[start]
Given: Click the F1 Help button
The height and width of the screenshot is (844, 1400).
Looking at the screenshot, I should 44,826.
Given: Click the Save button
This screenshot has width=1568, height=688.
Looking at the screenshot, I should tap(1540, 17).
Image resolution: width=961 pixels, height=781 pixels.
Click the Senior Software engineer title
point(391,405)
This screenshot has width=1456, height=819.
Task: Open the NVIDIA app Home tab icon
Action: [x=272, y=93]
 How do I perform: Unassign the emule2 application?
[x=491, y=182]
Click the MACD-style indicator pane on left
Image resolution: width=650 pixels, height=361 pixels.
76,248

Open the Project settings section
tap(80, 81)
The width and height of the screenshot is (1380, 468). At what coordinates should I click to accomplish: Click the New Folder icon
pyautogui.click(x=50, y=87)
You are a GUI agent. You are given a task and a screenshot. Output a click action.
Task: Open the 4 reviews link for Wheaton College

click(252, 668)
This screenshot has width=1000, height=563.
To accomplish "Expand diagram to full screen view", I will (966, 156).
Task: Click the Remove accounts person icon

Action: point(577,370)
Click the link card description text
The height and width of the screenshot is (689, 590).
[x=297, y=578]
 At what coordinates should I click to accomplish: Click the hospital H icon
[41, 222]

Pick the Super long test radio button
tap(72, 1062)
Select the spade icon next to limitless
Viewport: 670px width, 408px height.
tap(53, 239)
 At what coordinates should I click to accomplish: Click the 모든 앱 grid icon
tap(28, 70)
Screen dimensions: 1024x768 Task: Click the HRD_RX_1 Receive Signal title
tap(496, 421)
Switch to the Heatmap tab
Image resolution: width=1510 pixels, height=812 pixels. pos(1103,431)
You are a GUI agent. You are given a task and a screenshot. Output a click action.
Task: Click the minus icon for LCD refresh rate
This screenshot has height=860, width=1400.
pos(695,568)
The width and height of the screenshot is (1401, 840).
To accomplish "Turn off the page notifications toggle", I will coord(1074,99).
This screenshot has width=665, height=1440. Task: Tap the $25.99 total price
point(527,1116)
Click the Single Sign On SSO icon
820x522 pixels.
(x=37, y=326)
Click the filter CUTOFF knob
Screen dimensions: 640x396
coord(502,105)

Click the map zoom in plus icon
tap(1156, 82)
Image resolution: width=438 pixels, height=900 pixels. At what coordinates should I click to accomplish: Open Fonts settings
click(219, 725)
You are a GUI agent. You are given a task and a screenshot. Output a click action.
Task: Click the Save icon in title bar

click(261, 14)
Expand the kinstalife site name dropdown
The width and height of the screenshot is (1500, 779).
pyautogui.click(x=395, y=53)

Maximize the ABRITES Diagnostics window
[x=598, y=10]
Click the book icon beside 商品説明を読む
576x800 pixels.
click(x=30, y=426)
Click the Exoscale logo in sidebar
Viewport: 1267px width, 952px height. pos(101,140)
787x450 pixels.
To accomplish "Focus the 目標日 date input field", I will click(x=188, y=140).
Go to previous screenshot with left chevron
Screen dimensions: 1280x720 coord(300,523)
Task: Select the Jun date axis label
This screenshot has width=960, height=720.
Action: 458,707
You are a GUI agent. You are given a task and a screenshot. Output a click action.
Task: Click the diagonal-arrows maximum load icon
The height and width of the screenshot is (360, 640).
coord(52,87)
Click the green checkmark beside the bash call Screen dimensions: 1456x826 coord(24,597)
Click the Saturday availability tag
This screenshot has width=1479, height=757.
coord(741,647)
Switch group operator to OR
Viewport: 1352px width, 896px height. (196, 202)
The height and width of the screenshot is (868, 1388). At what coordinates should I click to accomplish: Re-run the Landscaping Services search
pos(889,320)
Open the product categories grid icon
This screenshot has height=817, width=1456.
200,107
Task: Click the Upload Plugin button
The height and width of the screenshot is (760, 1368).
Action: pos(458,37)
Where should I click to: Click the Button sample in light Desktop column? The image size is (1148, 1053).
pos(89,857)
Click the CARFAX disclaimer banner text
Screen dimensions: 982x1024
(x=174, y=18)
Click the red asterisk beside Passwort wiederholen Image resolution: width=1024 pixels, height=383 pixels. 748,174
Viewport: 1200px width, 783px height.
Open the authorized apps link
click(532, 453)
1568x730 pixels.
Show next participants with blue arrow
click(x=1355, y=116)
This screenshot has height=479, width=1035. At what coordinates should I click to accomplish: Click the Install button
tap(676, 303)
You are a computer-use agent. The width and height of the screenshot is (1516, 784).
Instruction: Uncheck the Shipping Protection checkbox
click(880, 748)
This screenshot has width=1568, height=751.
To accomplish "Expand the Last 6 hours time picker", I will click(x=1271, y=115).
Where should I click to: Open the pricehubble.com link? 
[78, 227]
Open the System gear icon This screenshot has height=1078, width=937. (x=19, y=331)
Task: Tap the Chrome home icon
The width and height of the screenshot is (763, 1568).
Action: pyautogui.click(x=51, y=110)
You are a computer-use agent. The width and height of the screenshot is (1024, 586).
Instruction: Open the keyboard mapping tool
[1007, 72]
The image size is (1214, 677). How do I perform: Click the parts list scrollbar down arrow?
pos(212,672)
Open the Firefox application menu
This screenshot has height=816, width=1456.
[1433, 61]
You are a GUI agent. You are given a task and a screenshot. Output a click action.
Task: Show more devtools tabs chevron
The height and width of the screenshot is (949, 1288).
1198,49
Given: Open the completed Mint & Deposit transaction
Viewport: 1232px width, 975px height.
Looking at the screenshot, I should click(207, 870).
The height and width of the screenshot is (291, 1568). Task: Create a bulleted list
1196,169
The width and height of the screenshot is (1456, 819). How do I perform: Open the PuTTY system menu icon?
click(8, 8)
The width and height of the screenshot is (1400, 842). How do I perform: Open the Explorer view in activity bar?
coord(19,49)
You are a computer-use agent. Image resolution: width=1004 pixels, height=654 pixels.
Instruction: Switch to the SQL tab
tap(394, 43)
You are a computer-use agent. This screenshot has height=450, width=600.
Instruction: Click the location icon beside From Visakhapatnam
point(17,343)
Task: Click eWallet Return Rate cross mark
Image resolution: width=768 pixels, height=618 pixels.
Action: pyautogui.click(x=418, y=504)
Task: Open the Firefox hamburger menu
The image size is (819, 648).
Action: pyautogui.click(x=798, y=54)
[end]
Pick out every line in the records above that contains the word "will", and copy each such line in full.

- Response to the task:
To accomplish "Expand diagram to full screen view", I will (966, 156).
To accomplish "Turn off the page notifications toggle", I will coord(1074,99).
To accomplish "Focus the 目標日 date input field", I will click(x=188, y=140).
To accomplish "Expand the Last 6 hours time picker", I will click(x=1271, y=115).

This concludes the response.